The newspaper portfolio includes two-dozen community newspapers serving Orange County’s 34 cities and Spanish-language weekly Excélsior.

Monthly magazines include Coast, OC Family and Southland Golf. Its market-leading digital offerings include OCRegister.com, OCVarsity.com and many others. Orange County Register also offers a full spectrum of digital advertising, custom content, printing, and advertising insert services that help Orange County’s 80,000 small businesses effectively reach Orange County.

The Orange County Register is part of Southern California News Group, which operates 11 daily newspapers and associated websites in Southern California, including the Los Angeles Daily News, Daily Breeze in Torrance, Long Beach Press-Telegram, Pasadena Star-News, The (Riverside) Press-Enterprise, San Gabriel Valley Tribune, Whittier Daily News, Inland Valley Daily Bulletin, The Sun in San Bernardino and Redlands Facts. When combined with its multiple weekly newspapers, Spanish-language products and social channels, SCNG products reach an audience of more than 8.1 million readers each week, with in-depth reporting on exclusive content focusing on local news, politics, sports and entertainment relevant to the communities it serves.

HISTORY:

The evolution of the Orange County Register began on Nov. 25, 1905, when a group of businessmen launched the Santa Ana Register to serve Orange County’s 20,000 residents. There have been several major developments, both in the county and within the Register, since that date.

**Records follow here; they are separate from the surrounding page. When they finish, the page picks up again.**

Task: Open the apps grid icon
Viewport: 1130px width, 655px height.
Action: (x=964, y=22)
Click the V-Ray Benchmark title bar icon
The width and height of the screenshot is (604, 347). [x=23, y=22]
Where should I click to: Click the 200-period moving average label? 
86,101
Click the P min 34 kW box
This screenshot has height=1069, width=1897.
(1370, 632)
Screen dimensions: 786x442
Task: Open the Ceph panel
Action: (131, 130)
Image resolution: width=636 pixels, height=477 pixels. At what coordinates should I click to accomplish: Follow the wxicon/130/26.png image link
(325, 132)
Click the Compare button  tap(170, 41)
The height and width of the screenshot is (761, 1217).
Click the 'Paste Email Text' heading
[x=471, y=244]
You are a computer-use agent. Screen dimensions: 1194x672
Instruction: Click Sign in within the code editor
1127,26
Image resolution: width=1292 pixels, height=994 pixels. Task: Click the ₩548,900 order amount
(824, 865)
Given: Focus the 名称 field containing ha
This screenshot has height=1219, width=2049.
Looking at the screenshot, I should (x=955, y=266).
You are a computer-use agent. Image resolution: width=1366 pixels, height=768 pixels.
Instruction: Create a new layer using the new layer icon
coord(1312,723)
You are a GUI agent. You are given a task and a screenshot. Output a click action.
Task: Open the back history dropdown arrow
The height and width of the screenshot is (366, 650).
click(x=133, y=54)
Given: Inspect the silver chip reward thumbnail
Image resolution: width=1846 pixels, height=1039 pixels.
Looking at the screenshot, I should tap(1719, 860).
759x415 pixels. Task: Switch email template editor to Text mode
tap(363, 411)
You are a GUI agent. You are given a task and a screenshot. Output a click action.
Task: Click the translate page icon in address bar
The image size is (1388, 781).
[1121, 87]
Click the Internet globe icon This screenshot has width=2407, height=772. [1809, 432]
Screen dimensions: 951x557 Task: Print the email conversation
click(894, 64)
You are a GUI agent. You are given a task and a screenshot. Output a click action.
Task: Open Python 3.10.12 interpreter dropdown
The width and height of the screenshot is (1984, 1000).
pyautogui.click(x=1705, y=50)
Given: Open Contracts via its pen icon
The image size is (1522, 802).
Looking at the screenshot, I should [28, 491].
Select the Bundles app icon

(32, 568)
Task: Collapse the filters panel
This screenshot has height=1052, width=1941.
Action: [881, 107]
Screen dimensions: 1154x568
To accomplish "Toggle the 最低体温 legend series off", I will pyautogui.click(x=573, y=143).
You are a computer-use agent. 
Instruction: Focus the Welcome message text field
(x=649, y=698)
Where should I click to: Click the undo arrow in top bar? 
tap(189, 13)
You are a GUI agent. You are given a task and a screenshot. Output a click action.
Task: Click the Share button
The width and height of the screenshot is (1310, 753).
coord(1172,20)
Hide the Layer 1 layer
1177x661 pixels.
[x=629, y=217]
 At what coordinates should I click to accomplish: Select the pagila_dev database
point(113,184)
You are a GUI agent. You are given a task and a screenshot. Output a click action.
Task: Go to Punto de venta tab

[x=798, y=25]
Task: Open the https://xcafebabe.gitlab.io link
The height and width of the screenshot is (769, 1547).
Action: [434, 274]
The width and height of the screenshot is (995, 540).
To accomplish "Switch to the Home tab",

As preferences in how to receive information and connect with our neighbors in Orange County continue to evolve, the Orange County Register is evolving right along with those preferences.

Here are some noteworthy milestones at the Register:

1935 Raymond Cyrus “R.C.” Hoiles buys the paper after negotiating for nine months with owners Loyal King and J. Frank Burke. The 32-page evening paper cost readers 3 cents a copy.

1937 Hoiles begins writing a bylined column, which becomes a six-day-a-week mainstay of the paper, eventually under the label “Common Ground.” It is his forum to take a stand for limited government, free markets, property rights and individual liberty – and against public schools, collective bargaining, social-welfare laws and taxes.

1938 Purchases and absorbs Santa Ana competitor the Journal, from John P. Scripps.

1939 Moves from Third and Sycamore to Sycamore and Sixth, in downtown Santa Ana.

1939 Changes name to Santa Ana Register, dropping “Daily” from the flag.

1940s With World War II, world and national news dominated the front page; local news moves to a second section.

1942 Hoiles opines against the internment of 110,000 Japanese-Americans, one of the few in the country to speak out against the forcible relocations.

1949 Launches Sunday edition again. With a cost to readers of 10 cents a day, the paper has a circulation of about 15,000.

1950 Hoiles’ newspaper holdings are incorporated as Freedom Newspapers Inc.

1955 Changes name to The Register.

1957 Moves out of downtown Santa Ana to a 6.4-acre orchard at 625 N. Grand Ave.

1959 Starts a morning edition.

1965 Circulation tops 100,000. Buys community dailies and weeklies in Orange, Brea, Anaheim, La Habra.

1970 R.C. Hoiles dies. R.C.’s oldest son, Clarence, serves as CEO until his own death in 1981.

1979 R. David Threshie becomes publisher. New offset presses installed.

1980 N. Christian Anderson III named editor. He later becomes publisher, after Threshie retires.

1985 Wins first Pulitzer Prize, for photography of the 1984 Los Angeles Olympics.

1985 Changes name to The Orange County Register.

1986 Moves into 5-story addition at Grand Avenue site. Circulation tops 300,000.

1989 Wins Pulitzer Prize for military affairs coverage.

1996 Wins Pulitzer Prize for investigative reporting on fertility fraud at UC Irvine.

2005 The Register celebrates its 100-year anniversary.

2007 Terry Horne named president and publisher.

2008 Expands availability of its news content through Amazon Kindle handheld device.

2008 Begins delivering news updates to mobile phones through m.ocregister.com.

2009 Introduces revamped OCRegister.com with personalization capabilities and hyper-local content.

2010 The Orange County Register introduces mobile news app on iPhone, Android, Blackberry smartphones in April. OCVarsity app is launched in September.

2011 Sunday circulation for the Register grows by 7 percent, to 283,997.

2012 2100 Trust completes its acquisition of Freedom Communications on July 25. The investor group is led by Aaron Kushner, who becomes Freedom’s CEO and Register publisher.

2012 Freedom Communications acquires Churm Media, which includes a portfolio of magazines, Ripe Orange marketing agency, and a custom content unit, in December.

2013 Register expands depth and quality of its daily and community newspapers. Updates include new sections in the daily, and a full redesign of its community newspapers from tabloid-size to a larger broadsheet-size matching the daily paper.

2014 Rich Mirman named publisher in October.

2016 The Register and The Press-Enterprise (owned by Freedom Communications) are purchased by Digital First Media in March; Southern California News Group (SCNG) is formed. Ron Hasse is named publisher of the newspapers, and president of SCNG.